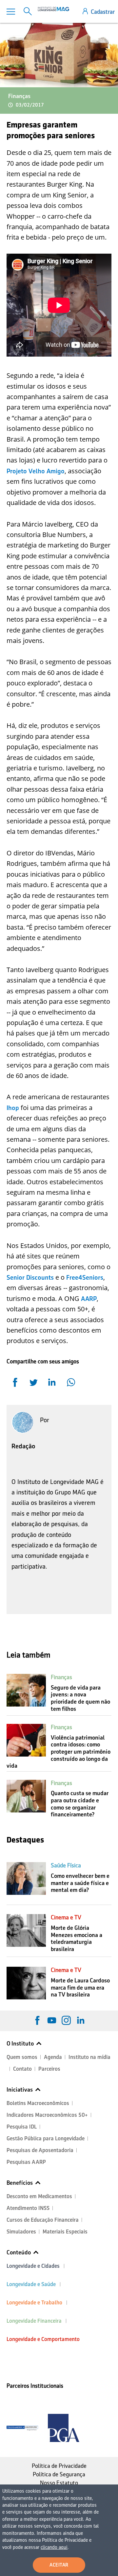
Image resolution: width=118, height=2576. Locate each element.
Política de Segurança (59, 2474)
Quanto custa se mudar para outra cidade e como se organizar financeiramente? (79, 1804)
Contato (22, 2069)
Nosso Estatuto (59, 2483)
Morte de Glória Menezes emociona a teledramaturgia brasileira (76, 1938)
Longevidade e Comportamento (43, 2339)
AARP (89, 1298)
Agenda (53, 2057)
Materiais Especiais (65, 2232)
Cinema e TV (66, 1917)
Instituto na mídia (89, 2057)
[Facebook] (37, 2020)
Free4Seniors (84, 1277)
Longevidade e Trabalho (34, 2302)
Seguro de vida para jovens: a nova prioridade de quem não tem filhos (80, 1698)
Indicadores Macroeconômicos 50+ (47, 2115)
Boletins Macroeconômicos (38, 2103)
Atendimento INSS (28, 2208)
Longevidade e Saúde (31, 2284)
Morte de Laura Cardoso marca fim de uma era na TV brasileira (80, 1987)
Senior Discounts (30, 1277)
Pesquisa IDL (22, 2127)
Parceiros (49, 2069)
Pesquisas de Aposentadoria (40, 2150)
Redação (23, 1446)
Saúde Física (66, 1865)
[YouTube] (51, 2020)
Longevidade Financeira (34, 2321)
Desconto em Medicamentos (39, 2196)
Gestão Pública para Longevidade (46, 2138)
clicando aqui (54, 2547)
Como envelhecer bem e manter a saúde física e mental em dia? (80, 1883)
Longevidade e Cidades (33, 2266)
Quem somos (22, 2057)
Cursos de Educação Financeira (43, 2220)
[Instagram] (66, 2020)
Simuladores (21, 2232)
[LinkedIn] (80, 2020)
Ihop (14, 1107)
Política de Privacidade (59, 2466)
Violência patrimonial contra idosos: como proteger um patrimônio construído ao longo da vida (58, 1751)
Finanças (19, 96)
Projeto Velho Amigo (36, 471)
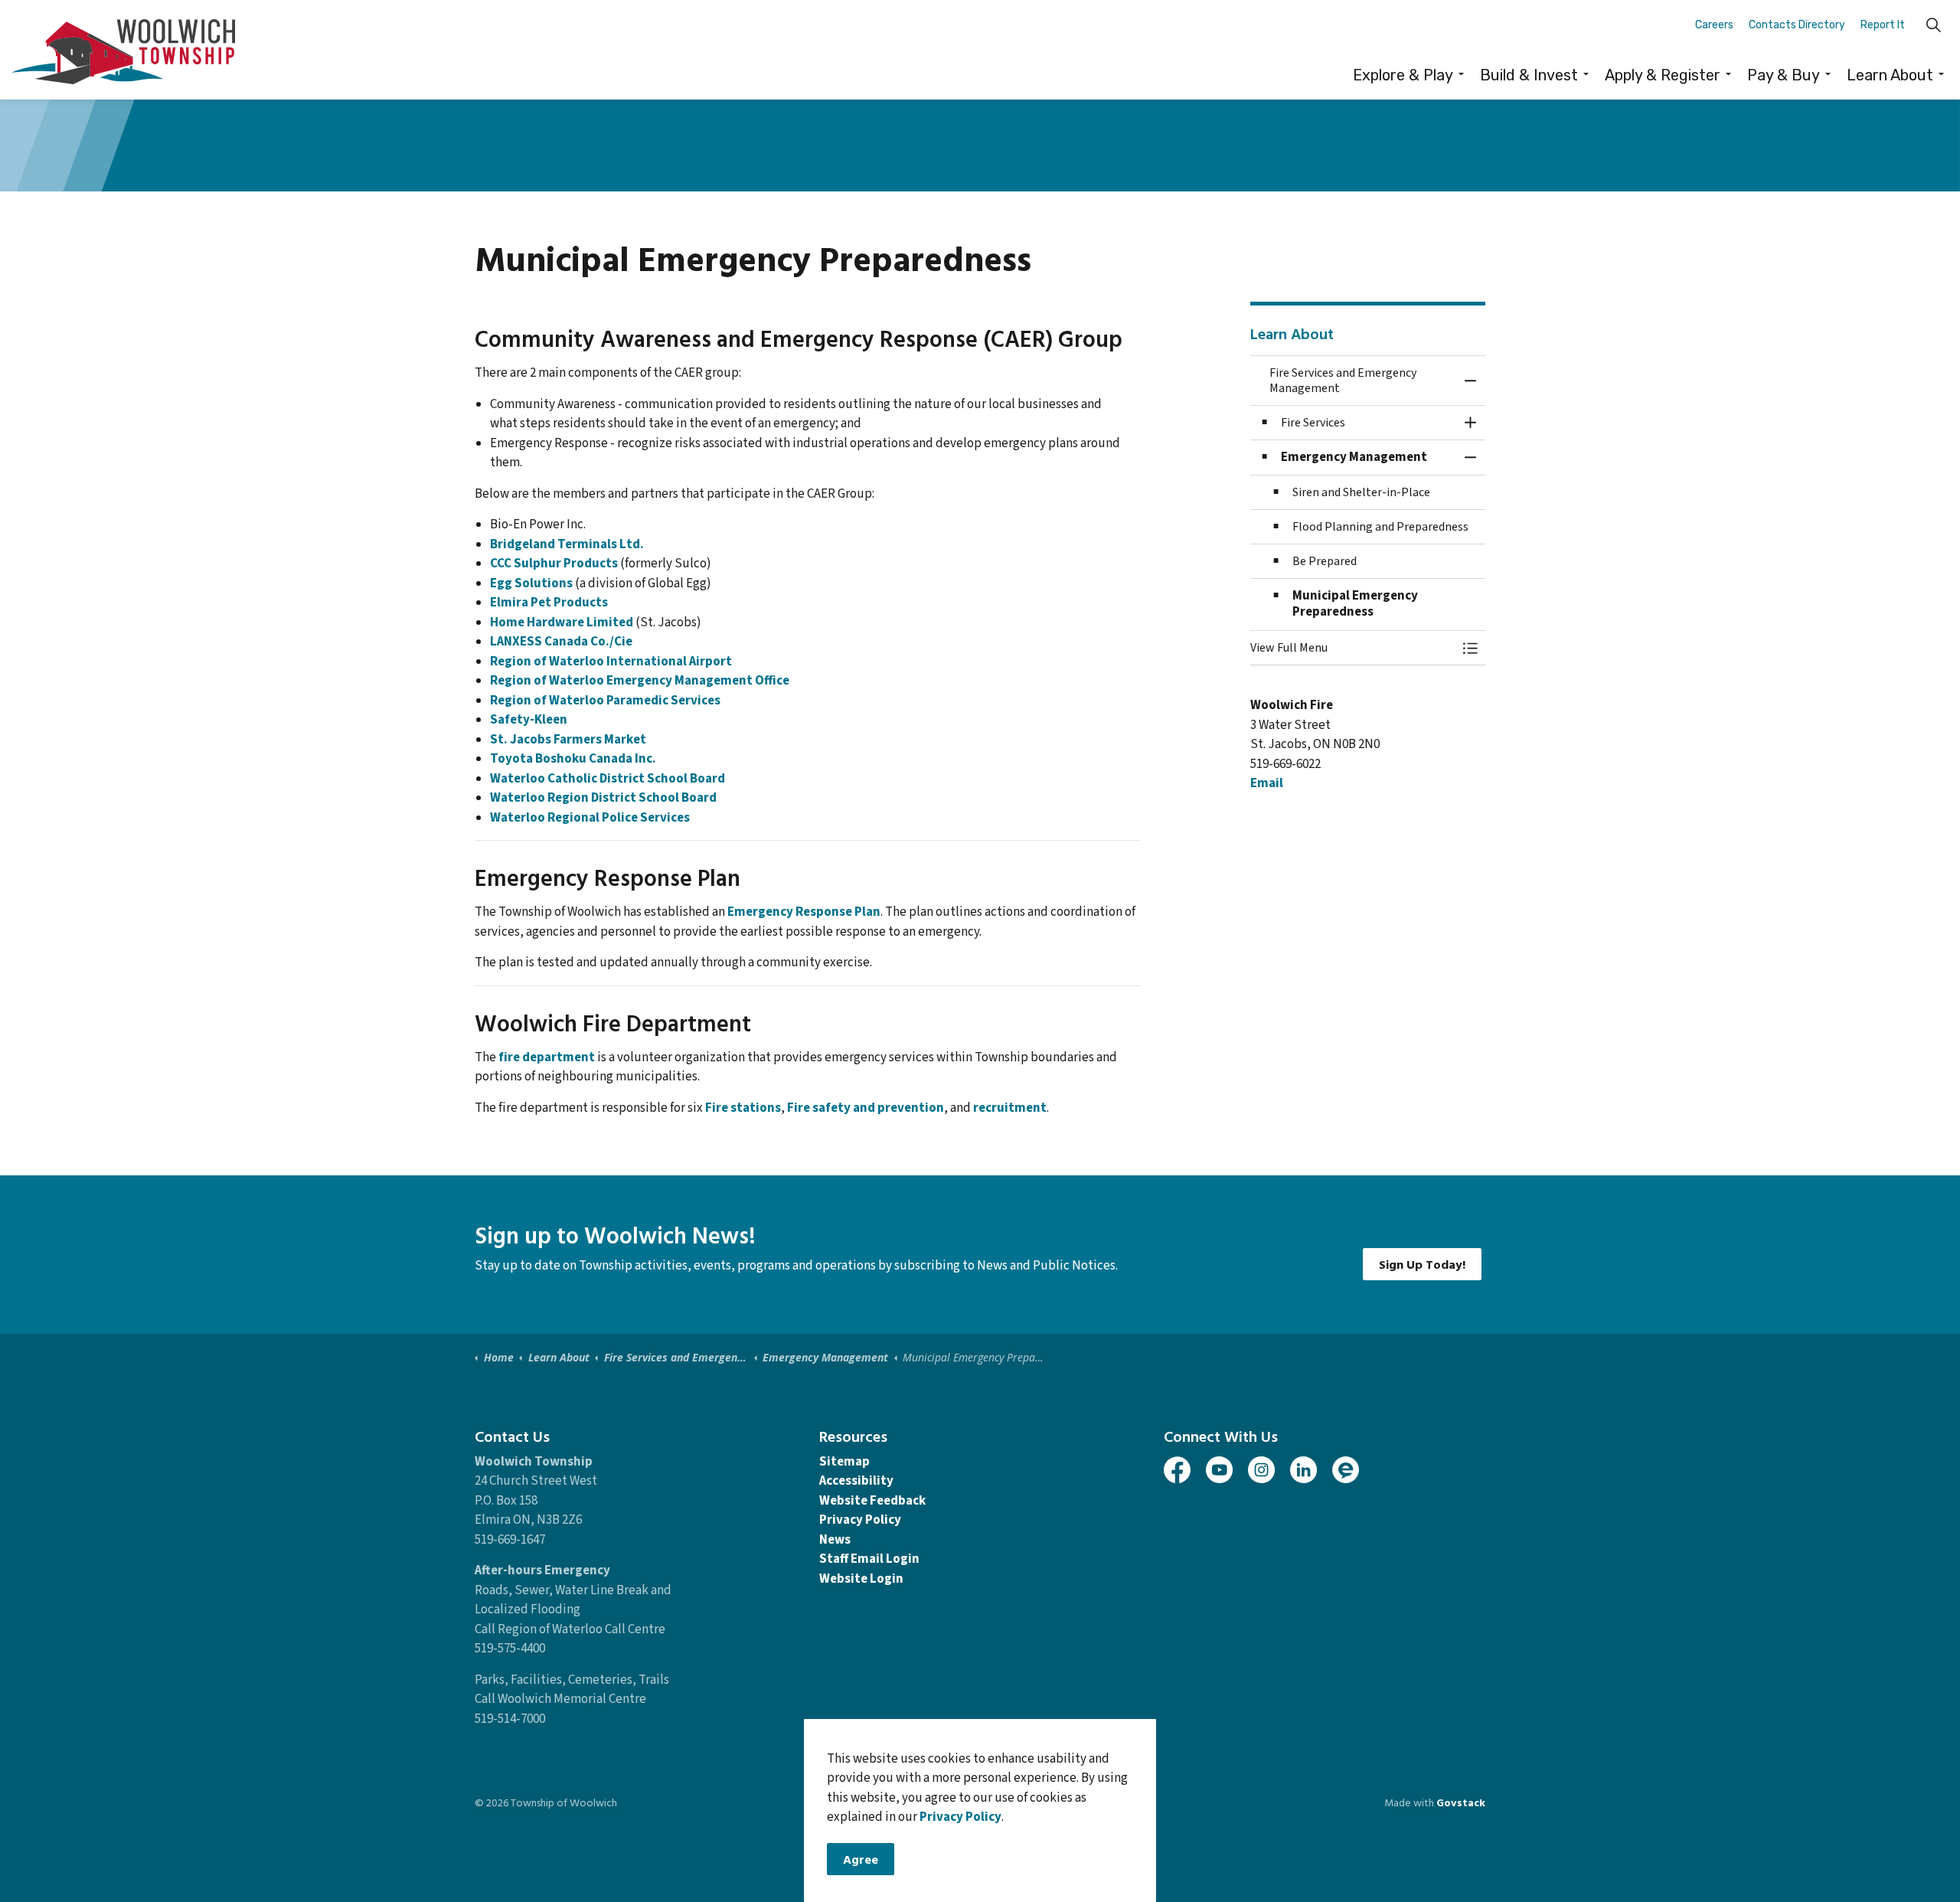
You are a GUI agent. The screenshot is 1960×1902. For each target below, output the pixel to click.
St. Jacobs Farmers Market (568, 739)
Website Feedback (872, 1501)
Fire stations (743, 1108)
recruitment (1010, 1108)
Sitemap (844, 1462)
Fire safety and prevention (865, 1108)
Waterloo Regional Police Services (590, 818)
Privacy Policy (960, 1818)
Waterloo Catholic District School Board (607, 779)
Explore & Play (1403, 75)
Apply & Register (1662, 75)
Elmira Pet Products (549, 602)
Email (1266, 783)
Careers (1714, 24)
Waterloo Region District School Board (603, 798)
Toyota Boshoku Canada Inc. (573, 759)
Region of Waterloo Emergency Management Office (639, 681)
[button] (1352, 648)
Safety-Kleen (528, 720)
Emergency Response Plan (803, 912)
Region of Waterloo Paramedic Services (605, 700)
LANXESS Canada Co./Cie (561, 641)
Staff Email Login (869, 1559)
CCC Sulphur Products (554, 563)
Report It (1882, 24)
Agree (860, 1859)
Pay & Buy (1783, 75)
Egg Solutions (531, 583)
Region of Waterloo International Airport (611, 661)
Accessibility (856, 1481)
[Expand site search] (1933, 25)
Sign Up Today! (1422, 1264)
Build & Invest (1529, 75)
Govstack (1460, 1802)
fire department (546, 1057)
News (835, 1540)
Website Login (861, 1579)
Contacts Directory (1797, 24)
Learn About (1890, 75)
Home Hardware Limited (561, 622)
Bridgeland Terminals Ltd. (567, 544)
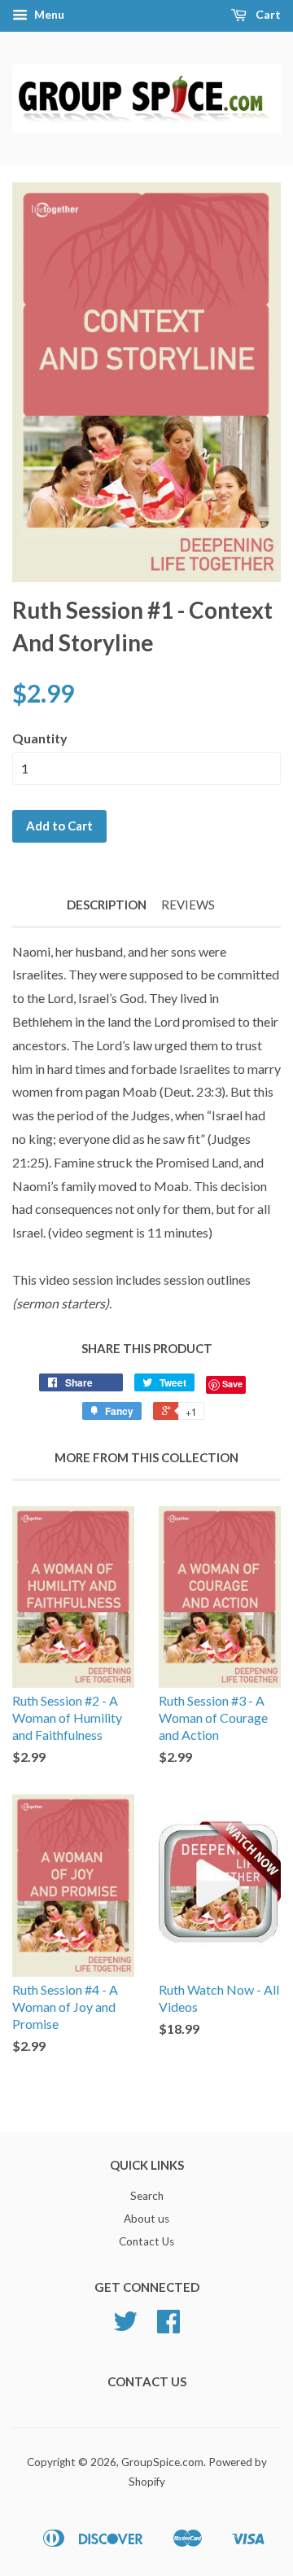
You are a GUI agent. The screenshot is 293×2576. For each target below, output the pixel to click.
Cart (267, 14)
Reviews (188, 904)
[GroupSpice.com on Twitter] (125, 2326)
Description (106, 904)
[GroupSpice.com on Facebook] (168, 2326)
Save (232, 1384)
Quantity (40, 738)
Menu (48, 14)
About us (146, 2218)
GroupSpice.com (162, 2462)
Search (147, 2195)
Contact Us (146, 2241)
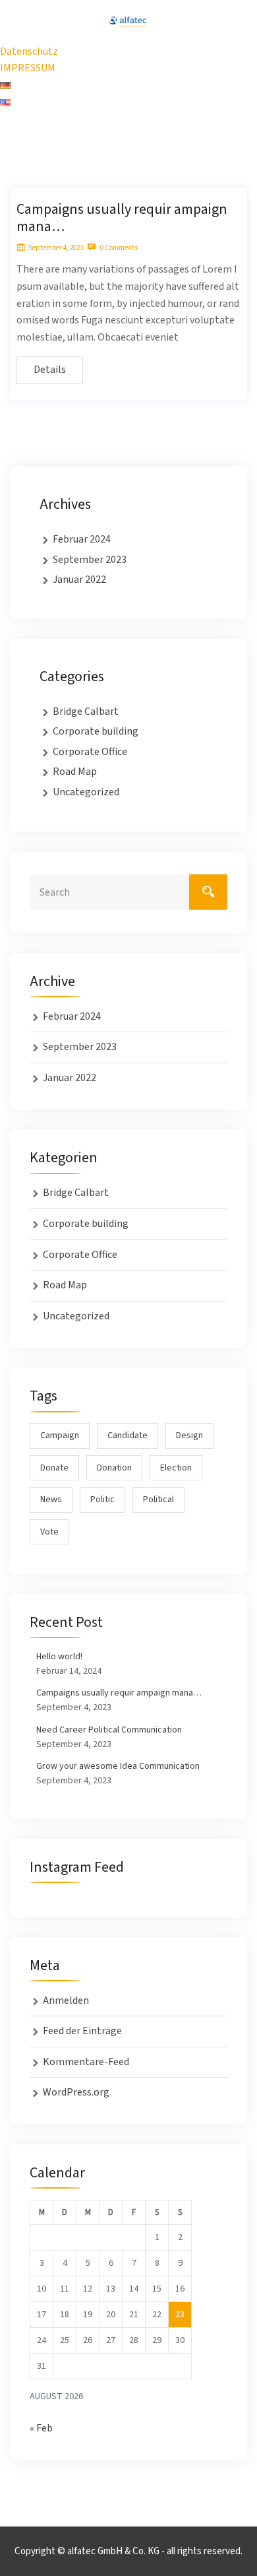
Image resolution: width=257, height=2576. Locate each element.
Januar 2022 (79, 579)
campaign (59, 1435)
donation (114, 1467)
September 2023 (90, 559)
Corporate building (95, 731)
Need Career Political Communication (109, 1729)
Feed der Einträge (82, 2031)
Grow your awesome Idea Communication (118, 1766)
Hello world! (59, 1656)
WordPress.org (76, 2092)
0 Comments (118, 248)
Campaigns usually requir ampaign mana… (121, 218)
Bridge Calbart (86, 711)
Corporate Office (90, 751)
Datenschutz (29, 51)
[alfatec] (128, 21)
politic (102, 1499)
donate (54, 1467)
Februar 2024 (82, 539)
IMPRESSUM (27, 68)
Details (50, 369)
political (158, 1499)
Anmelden (66, 2000)
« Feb (41, 2428)
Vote (49, 1531)
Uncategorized (86, 792)
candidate (127, 1435)
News (51, 1499)
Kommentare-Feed (86, 2062)
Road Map (75, 771)
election (176, 1467)
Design (189, 1435)
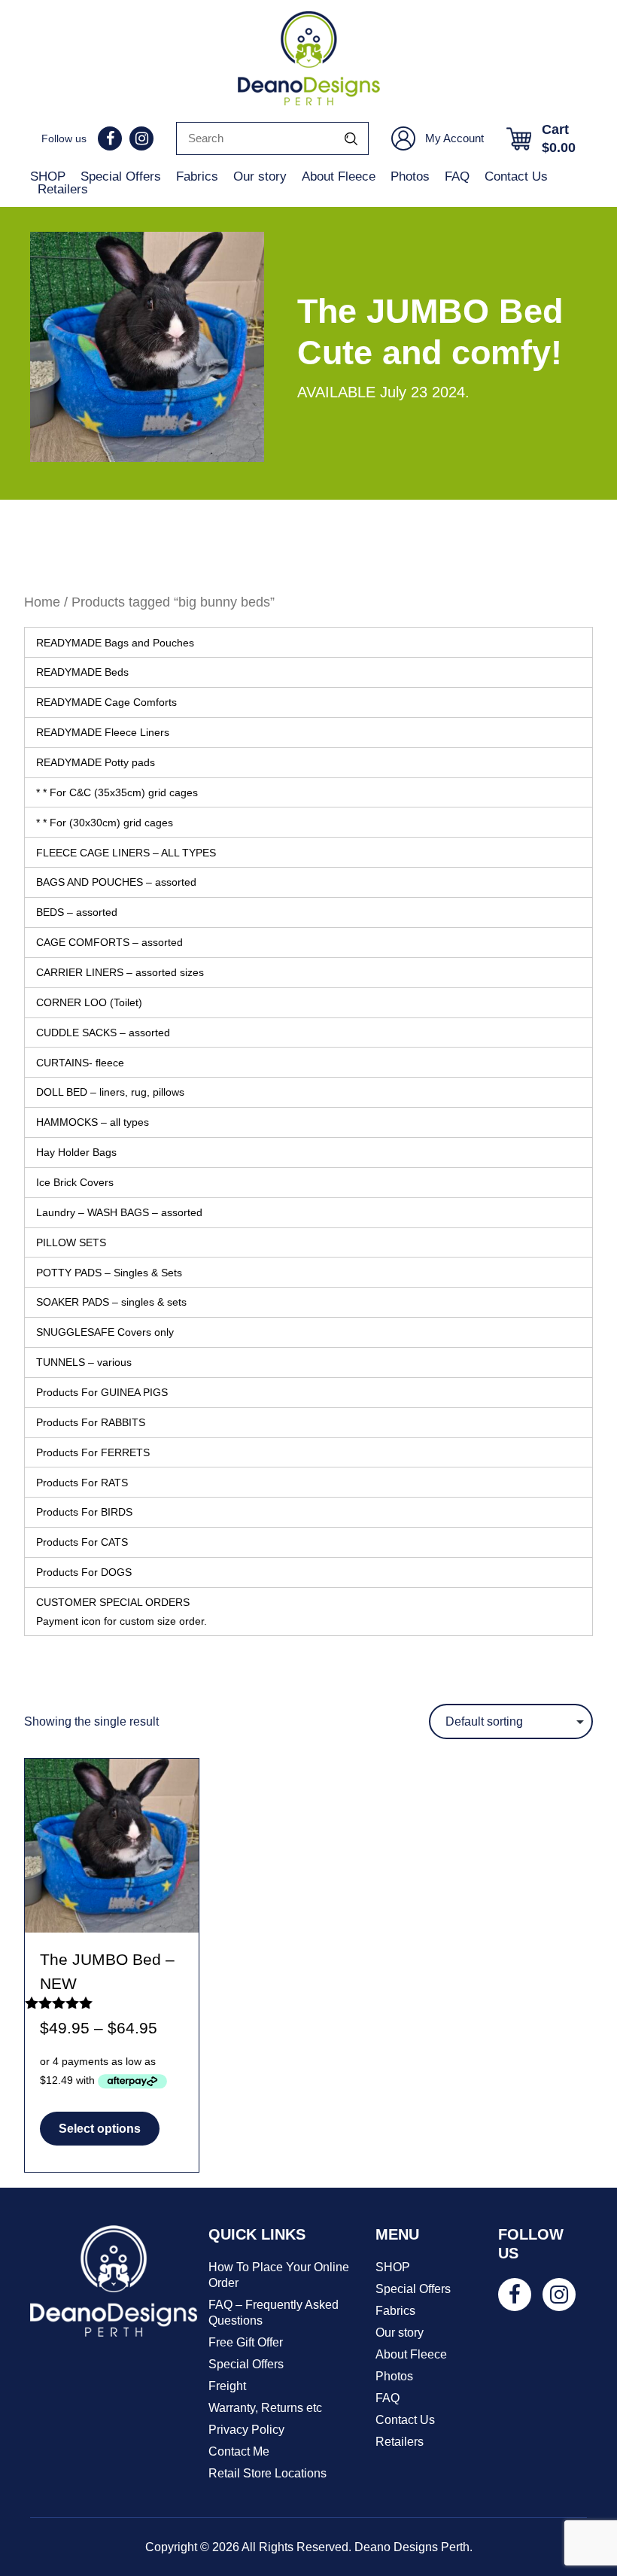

▸ Task description
Reproduce all of the data exactly, omitting each picture it holds.

▸ Solved problem
Image resolution: width=118, height=2576. Locate each element.
Política de Segurança (59, 2474)
Quanto custa se mudar para outra cidade e como se organizar financeiramente? (79, 1804)
Contato (22, 2069)
Nosso Estatuto (59, 2483)
Morte de Glória Menezes emociona a teledramaturgia brasileira (76, 1938)
Longevidade e Comportamento (43, 2339)
AARP (89, 1298)
Agenda (53, 2057)
Materiais Especiais (65, 2232)
Cinema e TV (66, 1917)
Instituto na mídia (89, 2057)
[Facebook] (37, 2020)
Free4Seniors (84, 1277)
Longevidade e Trabalho (34, 2302)
Seguro de vida para jovens: a nova prioridade de quem não tem filhos (80, 1698)
Indicadores Macroeconômicos 50+ (47, 2115)
Boletins Macroeconômicos (38, 2103)
Atendimento INSS (28, 2208)
Longevidade e Saúde (31, 2284)
Morte de Laura Cardoso marca fim de uma era na TV brasileira (80, 1987)
Senior Discounts (30, 1277)
Pesquisa IDL (22, 2127)
Parceiros (49, 2069)
Pesquisas de Aposentadoria (40, 2150)
Redação (23, 1446)
Saúde Física (66, 1865)
[YouTube] (51, 2020)
Longevidade Financeira (34, 2321)
Desconto em Medicamentos (39, 2196)
Gestão Pública para Longevidade (46, 2138)
clicando aqui (54, 2547)
Como envelhecer bem e manter a saúde física e mental em dia? (80, 1883)
Longevidade e Cidades (33, 2266)
Quem somos (22, 2057)
Cursos de Educação Financeira (43, 2220)
[Instagram] (66, 2020)
Simuladores (21, 2232)
[LinkedIn] (80, 2020)
Ihop (14, 1107)
Política de Privacidade (59, 2466)
Violência patrimonial contra idosos: como proteger um patrimônio construído ao longo da vida (58, 1751)
Finanças (19, 96)
Projeto Velho Amigo (36, 471)
You are a GUI agent. The screenshot is 1960×1902. For each target below, output the pixel to click.
St. Jacobs Farmers Market (568, 739)
Website Feedback (872, 1501)
Fire stations (743, 1108)
recruitment (1010, 1108)
Sitemap (844, 1462)
Fire safety and prevention (865, 1108)
Waterloo Regional Police Services (590, 818)
Privacy Policy (960, 1818)
Waterloo Catholic District School Board (607, 779)
Explore & Play (1403, 75)
Apply & Register (1662, 75)
Elmira Pet Products (549, 602)
Email (1266, 783)
Careers (1714, 24)
Waterloo Region District School Board (603, 798)
Toyota Boshoku Canada Inc. (573, 759)
Region of Waterloo Emergency Management Office (639, 681)
[button] (1352, 648)
Safety-Kleen (528, 720)
Emergency Response Plan (803, 912)
Region of Waterloo Paramedic Services (605, 700)
LANXESS Canada Co./Cie (561, 641)
Staff Email Login (869, 1559)
CCC Sulphur Products (554, 563)
Report It (1882, 24)
Agree (860, 1859)
Pay & Buy (1783, 75)
Egg Solutions (531, 583)
Region of Waterloo International Airport (611, 661)
Accessibility (856, 1481)
[Expand site search] (1933, 25)
Sign Up Today! (1422, 1264)
Build & Invest (1529, 75)
Govstack (1460, 1802)
fire department (546, 1057)
News (835, 1540)
Website Login (861, 1579)
Contacts Directory (1797, 24)
Learn About (1890, 75)
Home Hardware Limited (561, 622)
Bridgeland Terminals Ltd. (567, 544)
You are a GUI agent. The screenshot is 293×2576. For each target below, output the pixel to click.
Cart (267, 14)
Reviews (188, 904)
[GroupSpice.com on Twitter] (125, 2326)
Description (106, 904)
[GroupSpice.com on Facebook] (168, 2326)
Save (232, 1384)
Quantity (40, 738)
Menu (48, 14)
About us (146, 2218)
GroupSpice.com (162, 2462)
Search (147, 2195)
Contact Us (146, 2241)
Image resolution: width=257, height=2576. Locate each element.
Januar 2022 (79, 579)
campaign (59, 1435)
donation (114, 1467)
September 2023 (90, 559)
Corporate building (95, 731)
Need Career Political Communication (109, 1729)
Feed der Einträge (82, 2031)
Grow your awesome Idea Communication (118, 1766)
Hello world! (59, 1656)
WordPress.org (76, 2092)
0 Comments (118, 248)
Campaigns usually requir ampaign mana… (121, 218)
Bridge Calbart (86, 711)
Corporate Office (90, 751)
Datenschutz (29, 51)
[alfatec] (128, 21)
politic (102, 1499)
donate (54, 1467)
Februar 2024 (82, 539)
IMPRESSUM (27, 68)
Details (50, 369)
political (158, 1499)
Anmelden (66, 2000)
« Feb (41, 2428)
Vote (49, 1531)
Uncategorized (86, 792)
candidate (127, 1435)
News (51, 1499)
Kommentare-Feed (86, 2062)
Road Map (75, 771)
election (176, 1467)
Design (189, 1435)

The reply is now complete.